We took three flights during our stay in the US- with Virgin, JetBlue and SouthWest Airlines, and if you want to cut out travel time then it’s definitely worth flying to where you need to be. I signed up to every USA internal airline before we left England for news of sales and special offers, and each time we took a flight it was because it was the most cost-effective way to travel. People tend to think that flying would be the most expensive option, but as long as you’re savvy about it and jump on deals when you see them, it can actually work out really cheap. (Even cheaper than Greyhound buses sometimes, praise the Lord!)

 

Ride-sharing

Do not confuse ride-sharing for hitch-hiking! I WOULD NOT ACTIVELY RECOMMEND HITCH-HIKING IN THE USA EVER!

Mainly as its quite illegal these days.

But also because I heard some horror stories from people who are regular law-defying hitch-hikers. Like a guy I met who had hitched a ride out of Atlanta…after sitting in the passenger seat for over an hour in complete silence, the driver apologised for the lack of conversation and explained that the reason for that was that he’d just shot his brother in law and was trying to process the fact that he was now officially on the run.

On to actual ride-sharing. When staying in hostels (particularly in America), a lot of the people you meet will be on a similar route to you. If they are good people and are going the same way as you and they offer you a ride, you should probably accept it. You can repay them in gas and snacks and great company.


Local Transport Networks 

Some cities are better than others in terms of public transport. Toronto, San Francisco and New York for example are pretty darn tooting awesome. LA and Houston, in comparison, suck bigtime. We had to stick to much smaller areas in those cities as parts were so hard to reach. But there wasn’t one city we visited that was completely un-navigable by public transport- luckily we were able to transport our ginormous backpacks with us on trams, monorails, buses and trains across the country, annoying our fellow passengers no end.
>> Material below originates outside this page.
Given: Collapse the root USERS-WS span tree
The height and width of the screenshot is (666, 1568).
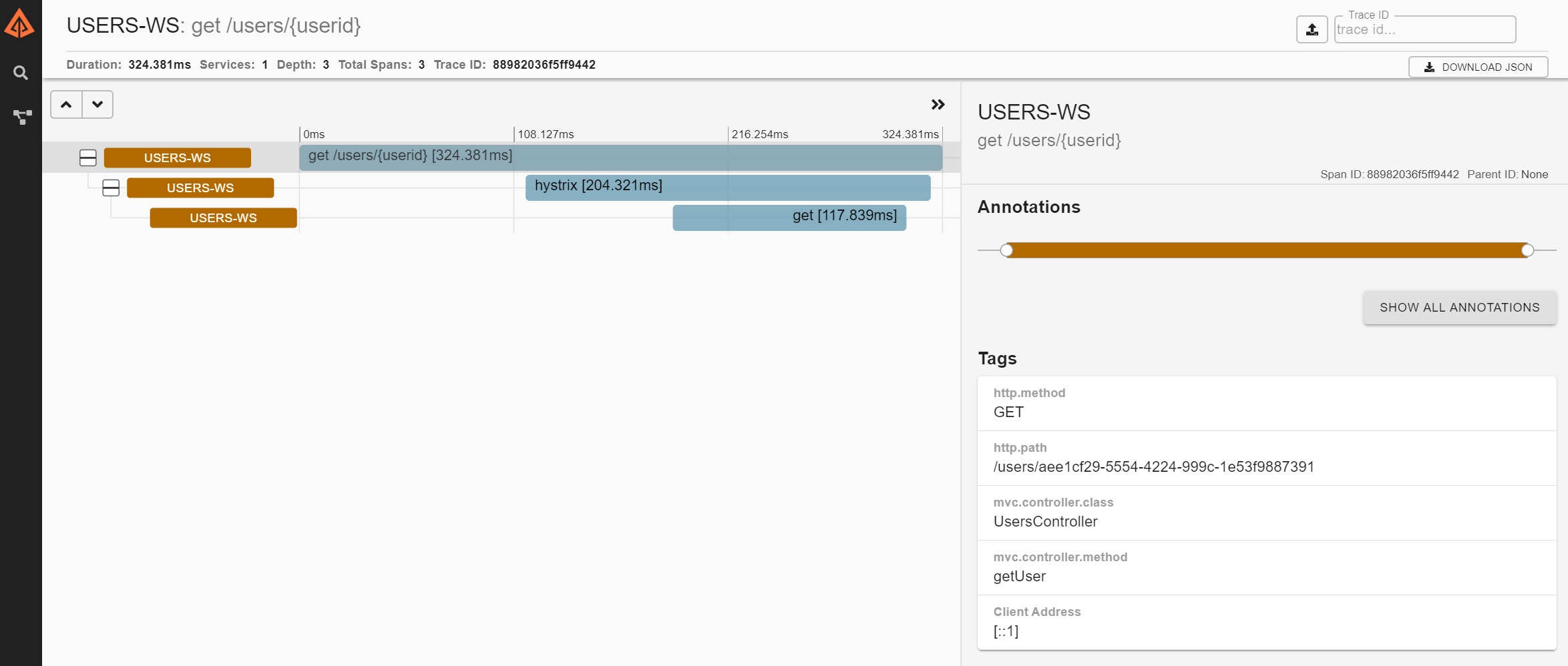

Because I am a geek, I found myself googling each cities transportation system before we arrived at each one. Which I actually highly recommend doing as every place has a different network, way of buying tickets and place to get your ticket stamped/swiped, and it can all get very overwhelming if you’re not too careful.

 

If all else fails…actual official tour buses

Because sometimes if it seems like the only option at the time, you just have to bite the bullet.

What is restricting about travelling without a car in America is the fact that public transport only links you to cities and towns, meaning we didn’t get to see any of the amazing national parks the country has to offer. So if you’re desperate to visit a particular out-of-the-way location, you’ll be able to get there somehow- it just might have to be full on tourist style until you can get hold of your own car.


And finally…on foot! 

Good old fashioned walking. We walked A LOT. Even the places with good transport. On foot you can just wander wherever the hell you like, and that’s always a laugh as it means in theory you don’t miss out on anything. You’re not stuck underground staring at a tunnel, or squeezed on a bus with grimy windows.

Fresh air is your friend, homies, make the most of it!